Binance is apparently facing more pressure from regulators due to possible abuse in its cryptocurrency exchange. Bloomberg sources said U.S. officials had extended their investigation into Binance to possible insider trading and market manipulation. The company has not been accused of doing anything wrong, but Commodity Futures Trading Commission investigators have reportedly asked potential witnesses about issues such as the location of Binance servers (and therefore whether the US can prosecute cases).
The commission has previously launched an investigation into the sale of derivatives linked to cryptocurrencies. It is reportedly looking for internal Binance data that could show the sale of the derivatives to US customers, which violates the regulations prohibiting the sale without registrations. The Department of Internal Revenue and Justice is also investigating possible money laundering on the stock exchange.

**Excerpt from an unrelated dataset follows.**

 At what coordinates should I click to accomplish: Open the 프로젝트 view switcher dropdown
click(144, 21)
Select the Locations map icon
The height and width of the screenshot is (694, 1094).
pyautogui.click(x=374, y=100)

There are no guarantees for action. The CFTC and the Department of Justice have been investigating Binance for months, and any decisions could take some time.
Not surprisingly, Binance said it’s top notch. A spokesman said Bloomberg the exchange has a “zero-tolerance” approach to insider trading, as well as ethical codes and safety guidelines to prevent these actions. The company added that it fires offenders at a minimum. The CFTC declined to comment.
The larger investigation into Binance, if it were accurate, would come as part of a larger U.S. restriction on cryptocurrencies. Officials are concerned that the lack of consumer protection (including regulation) could harm customers who sign up for services and expect the same security measures as with regular money. In this case, the focus is on liability – insider trading can destroy valuable investments and undermine confidence in Binance and other crypto exchanges.